Salah satu kasus yang mencuat adalah dugaan tindakan yang dilakukan oleh oknum Resmob Polsek Pagedangan, Polres Tangerang Selatan, Polda Metro Jaya. Alih-alih menjalankan tugasnya untuk memberantas peredaran obat keras, oknum tersebut diduga justru menyalahgunakan jabatan yang diembannya.
ZF, sumber yang ditemui awak media, mengungkapkan bahwa dirinya bersama dengan MZ menjadi korban dugaan perampokan dan pemerasan oleh oknum yang mengatasnamakan institusi Polri dari Polsek Pagedangan. Rumahnya diduga diserbu oleh para oknum tersebut pada Jumat (20/04) pukul 16.00 WIB. Saat itu, lemari pakaiannya digeledah dan uang tunai senilai 15 juta rupiah hilang tanpa jejak.
"Uang tunai 15 juta, obat sama alat hisap, Kalau MZ uang direkening 1,5 juta diambil juga," ujar ZF pada Sabtu (21/04).
Selain itu, ZF juga mengaku diminta untuk menghubungi istrinya yang berada di Aceh agar mengirimkan uang tebusan sebesar 50 juta rupiah agar ia bisa keluar dari Polsek Pagedangan. Setelah uang tebusan tersebut diberikan, ZF akhirnya dilepaskan pada Sabtu (21/04) pukul 05.00 WIB.
Tindakan oknum Resmob Polsek Pagedangan ini sangat disayangkan karena tidak hanya merugikan korban secara materiil, tetapi juga mengorbankan citra dan predikat Polri yang tengah berusaha membangun citra positif melalui program PRESISI.
Program PRESISI sendiri bertujuan untuk memberikan layanan yang cepat, aman, dan terkontrol, serta membangun kemitraan yang baik dengan masyarakat.

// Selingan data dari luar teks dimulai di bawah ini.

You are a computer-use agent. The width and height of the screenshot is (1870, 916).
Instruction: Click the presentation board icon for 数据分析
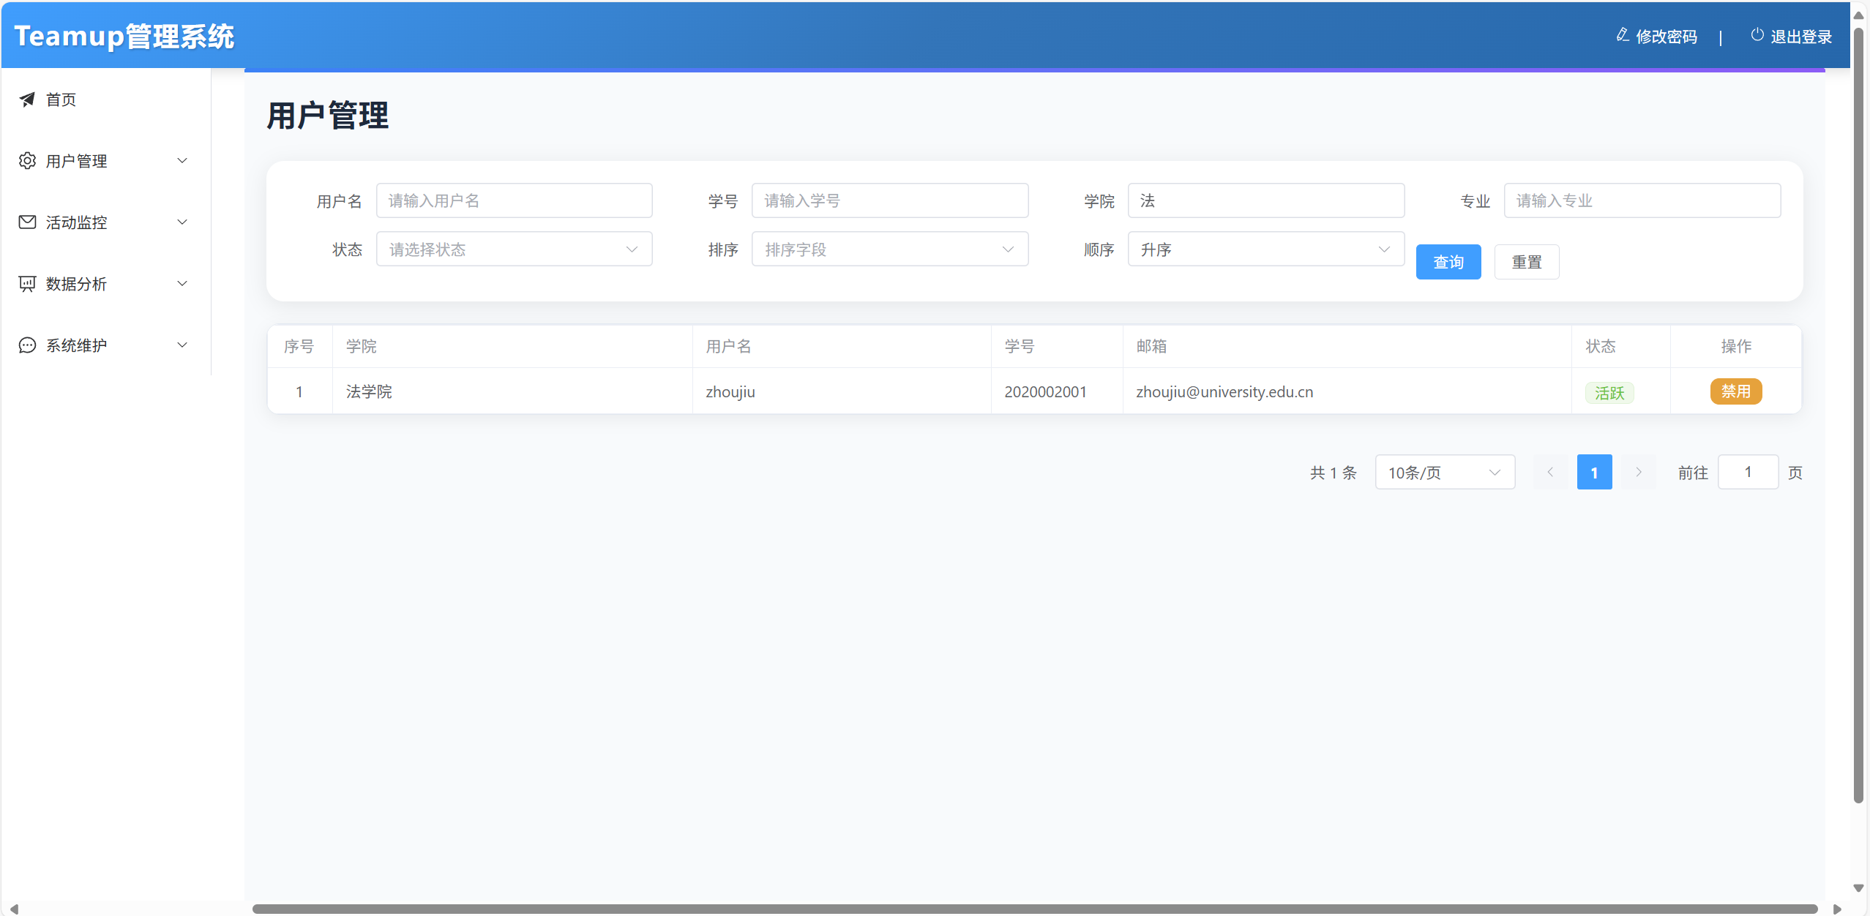(x=27, y=284)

Selain itu, tindakan tersebut juga tidak mencerminkan cita-cita yang tengah digencarkan Kapolri Jenderal Listyo Sigit sesuai dengan Asta Cita Presiden Republik Indonesia Prabowo Subianto.

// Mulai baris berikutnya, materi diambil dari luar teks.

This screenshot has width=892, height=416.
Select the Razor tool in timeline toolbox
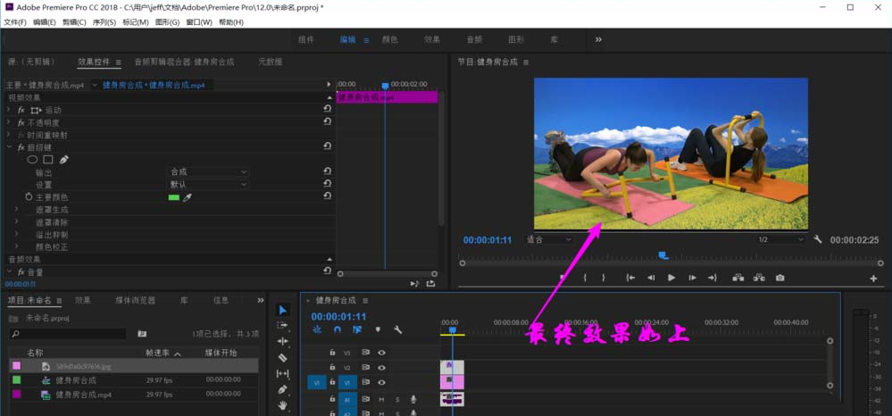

Asta Cita tersebut antara lain mencakup upaya memperkuat reformasi politik, hukum, dan birokrasi, serta memperkuat pencegahan dan pemberantasan korupsi, narkoba, judi, dan penyelundupan.
Sementara itu, Kanit Reskrim Polsek Pagedangan, AKP Ferly, belum memberikan keterangan secara spesifik terkait kejadian yang mencoreng nama baik institusi Polri ini. "Kapan abang ada waktu bisa ketemu," ujarnya saat ditanya terkait kasus ini.
Peredaran obat keras di wilayah hukum Polda Metro Jaya saat ini juga menjadi sorotan Ketua Komisi III DPR RI periode 2024–2029, Dr. Habiburokhman, S.H., M.H dari Fraksi Partai Gerindra. Beliau telah mengimbau Kapolda Metro Jaya untuk mengusut tuntas kasus ini agar tidak ada yang luput dari hukum.
Mengacu pada peraturan perundang-undangan, pelaku pengedar sediaan farmasi tanpa resep dokter dapat dijerat dengan Pasal 435 UU Nomor 17 Tahun 2023 tentang Kesehatan yang menggantikan Pasal 106 UU RI Nomor 36 Tahun 2009, dengan ancaman hukuman penjara maksimal 15 tahun. Bahkan, jika dikaitkan dengan produk yang tidak memenuhi standar, ancaman hukuman bisa mencapai 12 tahun atau denda hingga 5 miliar rupiah.